Build-up rate prediction using data augmentation with VAE-based feature extraction

The build-up rate (BUR) prediction is crucial for reliable trajectory control in the field of drilling. Machine learning-based prediction methods have superior performance compared to conventional methods. However, acquiring sufficient BUR data is challenging, which not only renders prediction models prone to overfitting but also compromises the quality of generated data due to the difficulty in capturing the real distribution of the original data for generative models. To address the two issues, a new data augmentation method with VAE-based feature extraction is proposed, which integrates the variational autoencoder (VAE), generative adversarial network (GAN), and support vector regression (SVR). Specifically, the VAE is employed as a feature extractor rather than a generator due to its strong feature extraction ability and learning ability of data distribution, thereby enhancing the generation ability of the augmentation model. Then, the GAN and SVR are constructed to generate synthetic data.
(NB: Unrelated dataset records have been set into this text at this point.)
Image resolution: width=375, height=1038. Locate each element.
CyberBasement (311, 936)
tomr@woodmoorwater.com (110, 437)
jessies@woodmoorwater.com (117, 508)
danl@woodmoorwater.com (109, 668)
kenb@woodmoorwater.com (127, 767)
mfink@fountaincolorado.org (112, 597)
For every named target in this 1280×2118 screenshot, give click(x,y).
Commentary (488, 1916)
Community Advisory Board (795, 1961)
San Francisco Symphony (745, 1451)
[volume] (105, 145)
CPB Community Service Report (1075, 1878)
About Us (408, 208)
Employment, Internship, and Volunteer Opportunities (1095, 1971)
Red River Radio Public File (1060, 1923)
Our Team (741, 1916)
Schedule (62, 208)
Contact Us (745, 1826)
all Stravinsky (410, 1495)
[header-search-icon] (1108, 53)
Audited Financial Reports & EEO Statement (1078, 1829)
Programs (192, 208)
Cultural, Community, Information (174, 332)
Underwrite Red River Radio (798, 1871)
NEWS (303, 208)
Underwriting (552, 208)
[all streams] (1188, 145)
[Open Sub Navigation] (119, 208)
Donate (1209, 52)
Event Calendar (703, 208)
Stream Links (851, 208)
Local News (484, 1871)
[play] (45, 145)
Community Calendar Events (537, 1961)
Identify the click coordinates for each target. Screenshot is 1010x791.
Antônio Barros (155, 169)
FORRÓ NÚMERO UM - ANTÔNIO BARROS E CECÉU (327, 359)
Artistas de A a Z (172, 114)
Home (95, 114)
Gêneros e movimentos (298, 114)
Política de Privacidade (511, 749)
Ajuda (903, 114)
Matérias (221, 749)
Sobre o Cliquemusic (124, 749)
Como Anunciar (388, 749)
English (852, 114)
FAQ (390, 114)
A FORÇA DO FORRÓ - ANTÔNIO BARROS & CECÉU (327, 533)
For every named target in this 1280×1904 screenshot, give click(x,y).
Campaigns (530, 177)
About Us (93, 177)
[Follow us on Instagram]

Finally, based on the generated data and the real data, the SVR model optimized by grey wolf optimizer (GWO) is built to achieve the accurate prediction of the BUR. To validate the performance of the proposed method, the drilling data from the Z48 well is applied, and the results indicate the proposed augmentation method can improve the quality of the generated data and the prediction accuracy of the BUR. The mean absolute error (MAE) and mean square error (MSE) are reduced by 25.1 % and 53.8 %, respectively, compared to existing methods.